RangerScience · on July 6, 2017

I think I understand it all well enough to explain! Want to ask some questions?

mehwoot · on July 7, 2017

Maximizing your number of future options is not always a good idea. Sometimes fewer options are better provided that these are more useful options

I guess I'm missing something, because this seems to negate the entire point... isn't the point that number of future options is a good measure of "more useful options"?

TuringTest · on July 7, 2017

I think that sentence is meant to highlight one weakness of that measure. It may be a good heuristic in many circumstances, but if you have direct knowledge about the problem domain (like in the football players example), applying this specific heuristic may give better results than using the generic one. To solve difficult problems with approximate methods, you usually need to combine several heuristics anyway.

mrdrozdov · on July 7, 2017

At quick glance, this work seems related to Information Maximization like is done in the papers for InfoGAN, VIME, and Intrinsic Motivation (for automatic goal-setting in RL).

canjobear · on July 6, 2017

How does this relate to concepts like AIXI and Solomonoff induction?

chriswarbo · on July 7, 2017

Solomonoff induction is an (uncomputable) method which takes a sequence of inputs and predicts the subsequent inputs. If that sequence comes from some sensor, like a camera, then it can be used to predict what that sensor will detect in the future (and hence, indirectly, what the future state of the world will be). Solomonoff induction is completely passive, it doesn't say anything how to choose an action to take.
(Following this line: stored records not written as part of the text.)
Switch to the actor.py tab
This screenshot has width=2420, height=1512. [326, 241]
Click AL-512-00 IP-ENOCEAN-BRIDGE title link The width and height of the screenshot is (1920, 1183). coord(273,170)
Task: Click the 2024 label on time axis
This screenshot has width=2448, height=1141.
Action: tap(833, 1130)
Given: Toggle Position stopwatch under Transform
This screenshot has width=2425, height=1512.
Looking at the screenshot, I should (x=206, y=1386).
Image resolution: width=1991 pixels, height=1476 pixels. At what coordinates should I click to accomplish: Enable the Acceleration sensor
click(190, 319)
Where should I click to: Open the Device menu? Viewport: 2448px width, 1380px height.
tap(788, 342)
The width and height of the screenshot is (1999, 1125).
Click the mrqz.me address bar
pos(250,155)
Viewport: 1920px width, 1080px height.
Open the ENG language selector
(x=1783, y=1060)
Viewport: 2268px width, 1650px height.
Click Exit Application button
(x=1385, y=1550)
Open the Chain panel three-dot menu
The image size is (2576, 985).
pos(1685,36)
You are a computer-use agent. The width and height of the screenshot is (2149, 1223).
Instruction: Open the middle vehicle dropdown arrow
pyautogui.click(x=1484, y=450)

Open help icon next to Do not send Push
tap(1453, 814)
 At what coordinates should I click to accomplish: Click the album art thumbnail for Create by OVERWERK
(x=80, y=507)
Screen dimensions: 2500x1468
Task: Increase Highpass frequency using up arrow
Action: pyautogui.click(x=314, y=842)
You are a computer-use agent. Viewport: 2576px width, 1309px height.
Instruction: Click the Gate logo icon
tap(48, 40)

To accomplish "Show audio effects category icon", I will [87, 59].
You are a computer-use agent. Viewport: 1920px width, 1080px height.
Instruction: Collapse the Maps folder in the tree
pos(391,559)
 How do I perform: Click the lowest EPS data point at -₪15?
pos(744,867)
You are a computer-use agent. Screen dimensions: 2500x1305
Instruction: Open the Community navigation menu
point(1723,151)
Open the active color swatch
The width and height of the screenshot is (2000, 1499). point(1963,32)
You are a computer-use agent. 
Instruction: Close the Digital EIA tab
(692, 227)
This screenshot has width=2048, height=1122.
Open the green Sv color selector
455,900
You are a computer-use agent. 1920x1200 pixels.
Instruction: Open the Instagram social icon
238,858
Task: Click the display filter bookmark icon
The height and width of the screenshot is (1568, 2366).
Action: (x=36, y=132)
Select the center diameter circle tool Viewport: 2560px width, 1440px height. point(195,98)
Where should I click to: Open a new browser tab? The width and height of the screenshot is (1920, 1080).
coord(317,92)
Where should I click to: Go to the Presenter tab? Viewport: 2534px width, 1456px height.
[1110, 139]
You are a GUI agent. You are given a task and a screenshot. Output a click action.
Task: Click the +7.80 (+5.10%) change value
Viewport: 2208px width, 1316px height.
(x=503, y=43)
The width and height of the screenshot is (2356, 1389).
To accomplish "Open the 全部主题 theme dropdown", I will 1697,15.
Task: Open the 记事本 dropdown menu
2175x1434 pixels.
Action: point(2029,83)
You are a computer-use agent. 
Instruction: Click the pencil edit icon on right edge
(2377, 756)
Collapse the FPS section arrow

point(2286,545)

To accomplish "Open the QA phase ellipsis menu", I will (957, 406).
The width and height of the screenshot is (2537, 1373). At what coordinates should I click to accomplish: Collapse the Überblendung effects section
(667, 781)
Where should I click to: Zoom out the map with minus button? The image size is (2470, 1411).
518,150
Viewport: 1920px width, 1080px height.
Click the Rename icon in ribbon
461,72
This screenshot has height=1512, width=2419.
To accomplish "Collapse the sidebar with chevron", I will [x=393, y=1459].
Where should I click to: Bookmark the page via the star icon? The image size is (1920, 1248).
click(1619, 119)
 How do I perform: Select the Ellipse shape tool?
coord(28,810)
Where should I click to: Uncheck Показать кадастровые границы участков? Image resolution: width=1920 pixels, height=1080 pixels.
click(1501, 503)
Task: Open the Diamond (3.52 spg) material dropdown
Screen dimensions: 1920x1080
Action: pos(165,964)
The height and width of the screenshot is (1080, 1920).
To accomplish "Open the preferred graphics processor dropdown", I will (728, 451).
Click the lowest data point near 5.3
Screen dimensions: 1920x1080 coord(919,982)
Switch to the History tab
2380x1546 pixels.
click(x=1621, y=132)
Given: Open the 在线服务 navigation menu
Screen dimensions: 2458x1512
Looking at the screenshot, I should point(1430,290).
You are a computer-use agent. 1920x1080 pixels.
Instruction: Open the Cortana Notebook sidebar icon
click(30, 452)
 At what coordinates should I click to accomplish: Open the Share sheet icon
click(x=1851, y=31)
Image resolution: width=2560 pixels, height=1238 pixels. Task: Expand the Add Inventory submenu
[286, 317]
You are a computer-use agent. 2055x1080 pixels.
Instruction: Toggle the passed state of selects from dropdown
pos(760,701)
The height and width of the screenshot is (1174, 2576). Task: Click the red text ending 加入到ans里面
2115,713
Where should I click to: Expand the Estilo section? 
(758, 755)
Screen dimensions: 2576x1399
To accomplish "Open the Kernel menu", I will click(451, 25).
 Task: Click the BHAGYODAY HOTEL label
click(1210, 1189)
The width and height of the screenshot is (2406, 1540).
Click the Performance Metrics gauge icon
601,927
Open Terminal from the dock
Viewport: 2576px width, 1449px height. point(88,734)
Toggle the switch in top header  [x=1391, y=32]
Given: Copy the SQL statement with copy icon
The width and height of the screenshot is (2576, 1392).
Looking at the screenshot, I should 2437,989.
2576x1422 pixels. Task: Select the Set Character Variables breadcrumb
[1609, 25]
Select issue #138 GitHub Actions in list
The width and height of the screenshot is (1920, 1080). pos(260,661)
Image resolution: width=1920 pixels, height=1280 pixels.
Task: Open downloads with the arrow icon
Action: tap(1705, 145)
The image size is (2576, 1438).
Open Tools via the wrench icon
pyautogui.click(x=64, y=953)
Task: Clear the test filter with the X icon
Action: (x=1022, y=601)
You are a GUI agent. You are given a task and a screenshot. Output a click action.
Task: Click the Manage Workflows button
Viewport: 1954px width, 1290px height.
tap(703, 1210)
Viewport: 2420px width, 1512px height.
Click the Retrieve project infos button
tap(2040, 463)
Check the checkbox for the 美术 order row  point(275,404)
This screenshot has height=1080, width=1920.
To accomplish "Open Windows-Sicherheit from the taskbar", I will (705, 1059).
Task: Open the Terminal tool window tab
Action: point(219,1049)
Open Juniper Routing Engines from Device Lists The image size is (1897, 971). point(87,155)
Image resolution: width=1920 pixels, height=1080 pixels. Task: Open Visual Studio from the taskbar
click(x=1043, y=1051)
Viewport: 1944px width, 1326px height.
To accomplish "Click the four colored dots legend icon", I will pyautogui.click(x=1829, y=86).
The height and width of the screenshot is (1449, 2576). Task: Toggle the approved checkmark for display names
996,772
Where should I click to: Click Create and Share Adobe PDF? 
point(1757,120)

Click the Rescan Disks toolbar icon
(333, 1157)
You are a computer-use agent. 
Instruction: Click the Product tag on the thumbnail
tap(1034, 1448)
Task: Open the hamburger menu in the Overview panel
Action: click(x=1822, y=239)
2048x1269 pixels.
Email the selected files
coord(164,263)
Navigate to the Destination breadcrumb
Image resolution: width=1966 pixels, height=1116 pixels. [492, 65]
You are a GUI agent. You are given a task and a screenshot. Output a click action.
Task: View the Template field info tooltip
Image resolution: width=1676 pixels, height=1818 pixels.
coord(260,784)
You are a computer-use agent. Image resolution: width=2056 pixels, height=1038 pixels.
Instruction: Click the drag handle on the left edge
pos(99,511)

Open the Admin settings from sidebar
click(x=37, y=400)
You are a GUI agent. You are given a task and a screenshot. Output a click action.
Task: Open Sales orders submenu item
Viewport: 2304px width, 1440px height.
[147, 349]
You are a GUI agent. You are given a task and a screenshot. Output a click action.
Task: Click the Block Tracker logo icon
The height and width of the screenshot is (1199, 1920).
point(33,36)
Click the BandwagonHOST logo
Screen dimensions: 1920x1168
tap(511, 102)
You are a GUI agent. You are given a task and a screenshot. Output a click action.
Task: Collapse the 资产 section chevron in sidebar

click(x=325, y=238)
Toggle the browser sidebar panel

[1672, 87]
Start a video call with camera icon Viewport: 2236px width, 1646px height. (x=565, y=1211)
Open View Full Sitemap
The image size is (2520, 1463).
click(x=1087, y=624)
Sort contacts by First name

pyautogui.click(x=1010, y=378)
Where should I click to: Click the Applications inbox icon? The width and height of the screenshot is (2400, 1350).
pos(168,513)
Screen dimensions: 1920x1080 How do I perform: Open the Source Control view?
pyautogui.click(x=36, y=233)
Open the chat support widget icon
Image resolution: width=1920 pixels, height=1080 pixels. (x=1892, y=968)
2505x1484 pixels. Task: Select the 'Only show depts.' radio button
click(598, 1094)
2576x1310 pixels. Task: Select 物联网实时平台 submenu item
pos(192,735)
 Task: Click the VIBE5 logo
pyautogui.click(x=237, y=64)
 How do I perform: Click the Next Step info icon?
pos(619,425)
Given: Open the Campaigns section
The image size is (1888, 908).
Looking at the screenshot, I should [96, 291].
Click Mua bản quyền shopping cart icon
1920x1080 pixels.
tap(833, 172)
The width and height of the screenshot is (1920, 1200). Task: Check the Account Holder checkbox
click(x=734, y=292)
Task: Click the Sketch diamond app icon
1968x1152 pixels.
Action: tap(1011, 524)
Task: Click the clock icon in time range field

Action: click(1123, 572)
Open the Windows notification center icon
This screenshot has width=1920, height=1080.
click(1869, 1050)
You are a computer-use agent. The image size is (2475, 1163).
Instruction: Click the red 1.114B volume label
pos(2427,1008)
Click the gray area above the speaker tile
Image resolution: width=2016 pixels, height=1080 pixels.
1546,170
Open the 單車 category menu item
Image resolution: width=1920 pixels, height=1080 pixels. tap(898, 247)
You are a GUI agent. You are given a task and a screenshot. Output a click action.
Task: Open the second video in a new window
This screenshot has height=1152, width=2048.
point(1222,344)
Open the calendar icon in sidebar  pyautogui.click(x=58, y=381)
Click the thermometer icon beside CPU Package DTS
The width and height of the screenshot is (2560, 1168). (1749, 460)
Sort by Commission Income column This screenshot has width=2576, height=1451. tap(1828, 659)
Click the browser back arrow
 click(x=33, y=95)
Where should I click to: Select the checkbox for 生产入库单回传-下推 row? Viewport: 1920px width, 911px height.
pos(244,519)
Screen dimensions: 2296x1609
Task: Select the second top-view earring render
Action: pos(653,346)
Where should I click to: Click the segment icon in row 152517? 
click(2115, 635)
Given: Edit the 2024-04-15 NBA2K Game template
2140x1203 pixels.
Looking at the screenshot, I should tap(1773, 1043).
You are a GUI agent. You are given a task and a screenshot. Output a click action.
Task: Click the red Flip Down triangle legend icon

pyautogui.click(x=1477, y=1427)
AIXI applies Solomonoff induction to a reinforcement learning (RL) setting: the sequence is split into three parts: "observations" (passive input, e.g. from a camera), "actions" (which are under the agent's control) and "rewards" (which are numbers). AIXI uses Solomonoff induction to calculate what the total future rewards will be, if the sequence so far were followed by action A; or by action B; etc. and then performs whichever of those actions gave the largest predicted reward. This does tell us which action to take (at least, computable approximations do), but it relies on there being a source of reward; all sorts of "AI safety" research (e.g. intelligence.org ) is based around what such a reward should look like, and ways that an AI might achieve high reward whilst subverting our intentions.

This 'causal entropic force' is a sort of implicit reward: the system is rewarded when it is able to efficiently reach other states; so it ends up 'putting itself in a good position', whatever that might mean in a particular situation.

It hand-waves away a few key points: it needs a good predictor (e.g. Solomonoff induction, or something computable), and it also seems to need a world model which tells it what the "states" are. Solomonoff and AIXI don't need to be given a model: they build their own implicitly. They do need their input to be hooked up, e.g. to take pixels from a camera or whatever, but that's a known property of the implementation (e.g. the hardware available on a robot), whereas there's usually a bunch of ways we could model the world, with no "obvious" right answer, and that can directly affect how the system behaves.